> **WHAT TO WORK ON**
Produce as output only the lines below starting at the line with "Screen dimensions: 1456x818" and continuing through the line with "Select Zill Dung nham skin card", each one exactly as written.

> **GIVEN DATA**

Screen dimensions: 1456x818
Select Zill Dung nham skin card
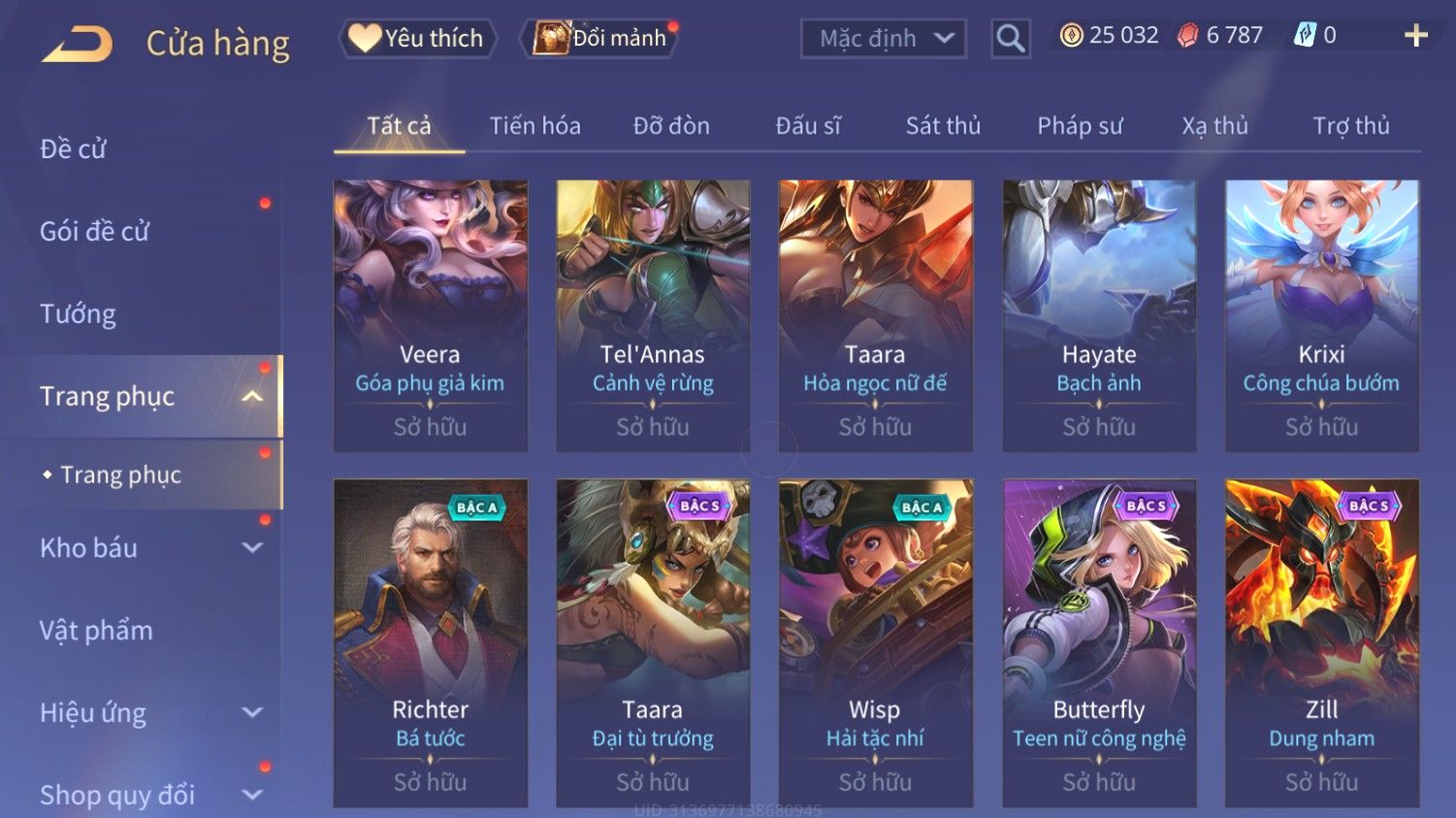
* * *
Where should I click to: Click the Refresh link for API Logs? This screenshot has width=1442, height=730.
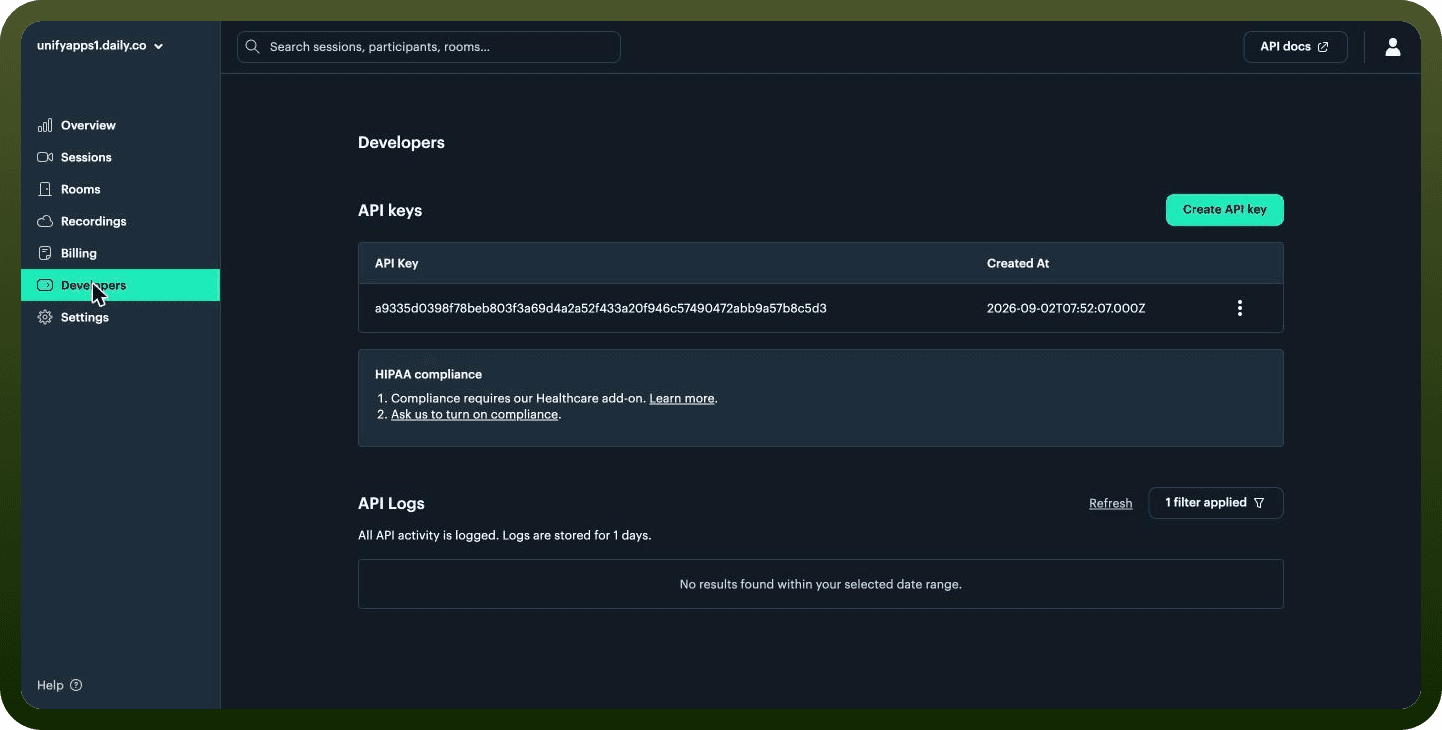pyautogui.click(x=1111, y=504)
* * *
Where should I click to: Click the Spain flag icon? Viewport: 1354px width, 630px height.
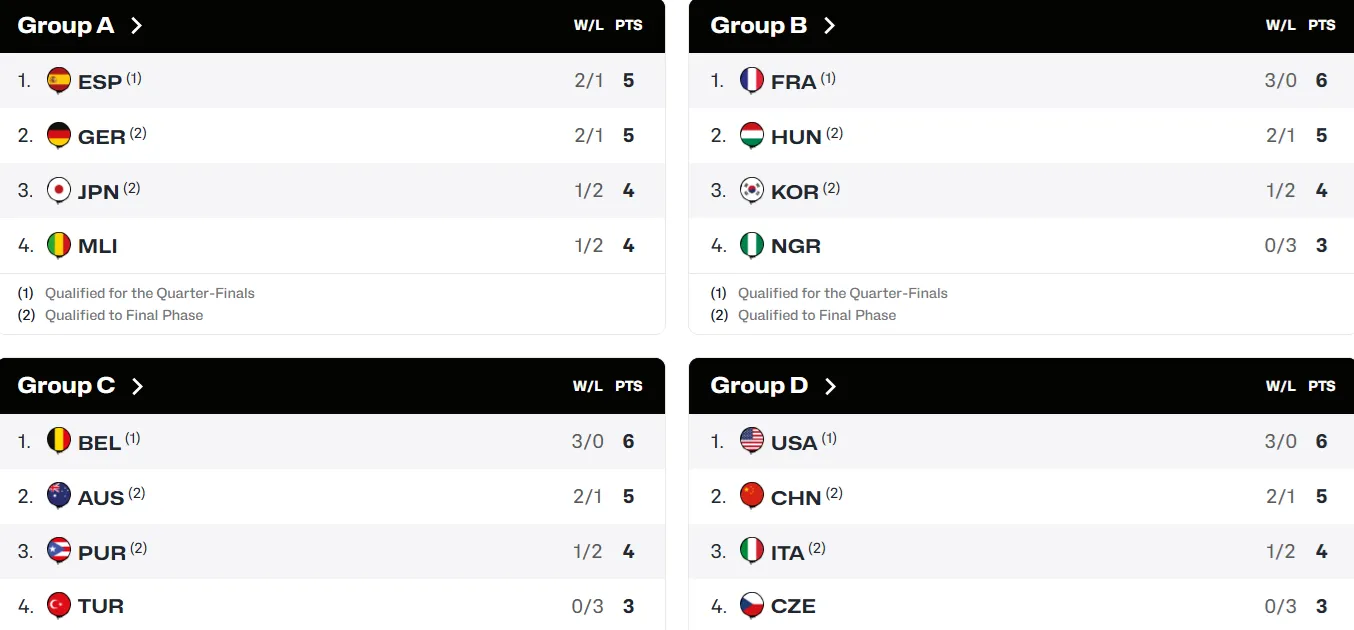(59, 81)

> **TASK ANSWER**
Screen dimensions: 1456x818
Select Zill Dung nham skin card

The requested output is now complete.